__REQUIRED ACTION__.
Every line of the data must be copied exactly.

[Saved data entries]

▬▬▬▬▬▬▬▬▬▬

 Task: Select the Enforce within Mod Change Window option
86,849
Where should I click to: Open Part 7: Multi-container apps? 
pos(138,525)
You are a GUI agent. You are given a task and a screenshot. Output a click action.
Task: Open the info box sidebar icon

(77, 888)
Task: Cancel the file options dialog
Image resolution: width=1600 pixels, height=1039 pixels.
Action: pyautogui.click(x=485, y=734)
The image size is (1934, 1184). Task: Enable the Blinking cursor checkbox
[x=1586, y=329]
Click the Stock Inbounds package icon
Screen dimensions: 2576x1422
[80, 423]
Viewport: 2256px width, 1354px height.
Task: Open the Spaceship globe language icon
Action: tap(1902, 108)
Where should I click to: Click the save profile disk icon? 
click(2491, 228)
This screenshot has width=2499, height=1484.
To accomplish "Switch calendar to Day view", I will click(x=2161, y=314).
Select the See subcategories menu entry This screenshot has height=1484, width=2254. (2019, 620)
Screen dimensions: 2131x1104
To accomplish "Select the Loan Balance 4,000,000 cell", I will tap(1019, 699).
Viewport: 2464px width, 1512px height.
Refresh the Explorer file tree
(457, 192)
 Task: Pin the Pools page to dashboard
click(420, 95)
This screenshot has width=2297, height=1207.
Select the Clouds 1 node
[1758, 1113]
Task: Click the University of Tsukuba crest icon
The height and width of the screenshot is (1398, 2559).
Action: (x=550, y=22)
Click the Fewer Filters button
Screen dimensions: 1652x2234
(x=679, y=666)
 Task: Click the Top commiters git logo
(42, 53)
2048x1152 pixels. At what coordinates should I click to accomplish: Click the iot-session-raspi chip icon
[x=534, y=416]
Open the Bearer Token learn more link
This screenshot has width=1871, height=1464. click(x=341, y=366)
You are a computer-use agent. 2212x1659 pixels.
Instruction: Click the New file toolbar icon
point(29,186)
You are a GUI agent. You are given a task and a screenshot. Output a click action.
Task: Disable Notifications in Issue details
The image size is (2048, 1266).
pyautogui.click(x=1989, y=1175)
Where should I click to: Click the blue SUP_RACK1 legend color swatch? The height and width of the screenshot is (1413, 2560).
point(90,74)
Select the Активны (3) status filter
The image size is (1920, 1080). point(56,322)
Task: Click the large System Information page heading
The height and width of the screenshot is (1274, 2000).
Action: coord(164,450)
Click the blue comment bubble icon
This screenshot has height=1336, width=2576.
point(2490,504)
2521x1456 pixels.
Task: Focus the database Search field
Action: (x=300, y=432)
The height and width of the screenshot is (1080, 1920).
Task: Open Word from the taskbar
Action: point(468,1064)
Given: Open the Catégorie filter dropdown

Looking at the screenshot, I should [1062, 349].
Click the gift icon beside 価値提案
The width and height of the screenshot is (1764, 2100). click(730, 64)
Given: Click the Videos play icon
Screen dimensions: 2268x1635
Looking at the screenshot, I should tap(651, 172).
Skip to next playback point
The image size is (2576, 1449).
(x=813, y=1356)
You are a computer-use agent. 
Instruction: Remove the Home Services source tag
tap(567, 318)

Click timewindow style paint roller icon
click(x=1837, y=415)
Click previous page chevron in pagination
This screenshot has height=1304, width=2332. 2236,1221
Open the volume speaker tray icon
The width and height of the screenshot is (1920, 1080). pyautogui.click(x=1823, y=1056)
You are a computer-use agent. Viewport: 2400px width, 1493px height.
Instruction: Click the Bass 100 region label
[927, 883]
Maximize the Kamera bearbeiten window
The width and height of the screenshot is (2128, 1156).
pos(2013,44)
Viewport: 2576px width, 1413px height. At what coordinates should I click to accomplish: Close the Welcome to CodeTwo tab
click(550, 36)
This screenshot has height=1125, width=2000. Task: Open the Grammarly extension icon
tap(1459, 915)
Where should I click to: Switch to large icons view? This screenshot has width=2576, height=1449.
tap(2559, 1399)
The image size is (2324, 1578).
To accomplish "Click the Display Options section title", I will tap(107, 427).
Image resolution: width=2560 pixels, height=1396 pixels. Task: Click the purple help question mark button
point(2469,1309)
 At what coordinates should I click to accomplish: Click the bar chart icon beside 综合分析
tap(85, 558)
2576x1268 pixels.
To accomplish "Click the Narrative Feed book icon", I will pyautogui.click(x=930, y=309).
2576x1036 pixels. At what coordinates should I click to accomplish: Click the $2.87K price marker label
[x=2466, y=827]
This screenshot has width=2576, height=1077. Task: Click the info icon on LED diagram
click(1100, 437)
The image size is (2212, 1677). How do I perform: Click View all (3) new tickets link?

▬▬▬▬▬▬▬▬▬▬

__RESULT OF THE EXERCISE__.
 Task: Select the Enforce within Mod Change Window option
86,849
Where should I click to: Open Part 7: Multi-container apps? 
pos(138,525)
You are a GUI agent. You are given a task and a screenshot. Output a click action.
Task: Open the info box sidebar icon

(77, 888)
Task: Cancel the file options dialog
Image resolution: width=1600 pixels, height=1039 pixels.
Action: pyautogui.click(x=485, y=734)
The image size is (1934, 1184). Task: Enable the Blinking cursor checkbox
[x=1586, y=329]
Click the Stock Inbounds package icon
Screen dimensions: 2576x1422
[80, 423]
Viewport: 2256px width, 1354px height.
Task: Open the Spaceship globe language icon
Action: tap(1902, 108)
Where should I click to: Click the save profile disk icon? 
click(2491, 228)
This screenshot has width=2499, height=1484.
To accomplish "Switch calendar to Day view", I will click(x=2161, y=314).
Select the See subcategories menu entry This screenshot has height=1484, width=2254. (2019, 620)
Screen dimensions: 2131x1104
To accomplish "Select the Loan Balance 4,000,000 cell", I will tap(1019, 699).
Viewport: 2464px width, 1512px height.
Refresh the Explorer file tree
(457, 192)
 Task: Pin the Pools page to dashboard
click(420, 95)
This screenshot has width=2297, height=1207.
Select the Clouds 1 node
[1758, 1113]
Task: Click the University of Tsukuba crest icon
The height and width of the screenshot is (1398, 2559).
Action: (x=550, y=22)
Click the Fewer Filters button
Screen dimensions: 1652x2234
(x=679, y=666)
 Task: Click the Top commiters git logo
(42, 53)
2048x1152 pixels. At what coordinates should I click to accomplish: Click the iot-session-raspi chip icon
[x=534, y=416]
Open the Bearer Token learn more link
This screenshot has width=1871, height=1464. click(x=341, y=366)
You are a computer-use agent. 2212x1659 pixels.
Instruction: Click the New file toolbar icon
point(29,186)
You are a GUI agent. You are given a task and a screenshot. Output a click action.
Task: Disable Notifications in Issue details
The image size is (2048, 1266).
pyautogui.click(x=1989, y=1175)
Where should I click to: Click the blue SUP_RACK1 legend color swatch? The height and width of the screenshot is (1413, 2560).
point(90,74)
Select the Активны (3) status filter
The image size is (1920, 1080). point(56,322)
Task: Click the large System Information page heading
The height and width of the screenshot is (1274, 2000).
Action: coord(164,450)
Click the blue comment bubble icon
This screenshot has height=1336, width=2576.
point(2490,504)
2521x1456 pixels.
Task: Focus the database Search field
Action: (x=300, y=432)
The height and width of the screenshot is (1080, 1920).
Task: Open Word from the taskbar
Action: point(468,1064)
Given: Open the Catégorie filter dropdown

Looking at the screenshot, I should [1062, 349].
Click the gift icon beside 価値提案
The width and height of the screenshot is (1764, 2100). click(730, 64)
Given: Click the Videos play icon
Screen dimensions: 2268x1635
Looking at the screenshot, I should tap(651, 172).
Skip to next playback point
The image size is (2576, 1449).
(x=813, y=1356)
You are a computer-use agent. 
Instruction: Remove the Home Services source tag
tap(567, 318)

Click timewindow style paint roller icon
click(x=1837, y=415)
Click previous page chevron in pagination
This screenshot has height=1304, width=2332. 2236,1221
Open the volume speaker tray icon
The width and height of the screenshot is (1920, 1080). pyautogui.click(x=1823, y=1056)
You are a computer-use agent. Viewport: 2400px width, 1493px height.
Instruction: Click the Bass 100 region label
[927, 883]
Maximize the Kamera bearbeiten window
The width and height of the screenshot is (2128, 1156).
pos(2013,44)
Viewport: 2576px width, 1413px height. At what coordinates should I click to accomplish: Close the Welcome to CodeTwo tab
click(550, 36)
This screenshot has height=1125, width=2000. Task: Open the Grammarly extension icon
tap(1459, 915)
Where should I click to: Switch to large icons view? This screenshot has width=2576, height=1449.
tap(2559, 1399)
The image size is (2324, 1578).
To accomplish "Click the Display Options section title", I will tap(107, 427).
Image resolution: width=2560 pixels, height=1396 pixels. Task: Click the purple help question mark button
point(2469,1309)
 At what coordinates should I click to accomplish: Click the bar chart icon beside 综合分析
tap(85, 558)
2576x1268 pixels.
To accomplish "Click the Narrative Feed book icon", I will pyautogui.click(x=930, y=309).
2576x1036 pixels. At what coordinates should I click to accomplish: Click the $2.87K price marker label
[x=2466, y=827]
This screenshot has width=2576, height=1077. Task: Click the info icon on LED diagram
click(1100, 437)
The image size is (2212, 1677). How do I perform: Click View all (3) new tickets link?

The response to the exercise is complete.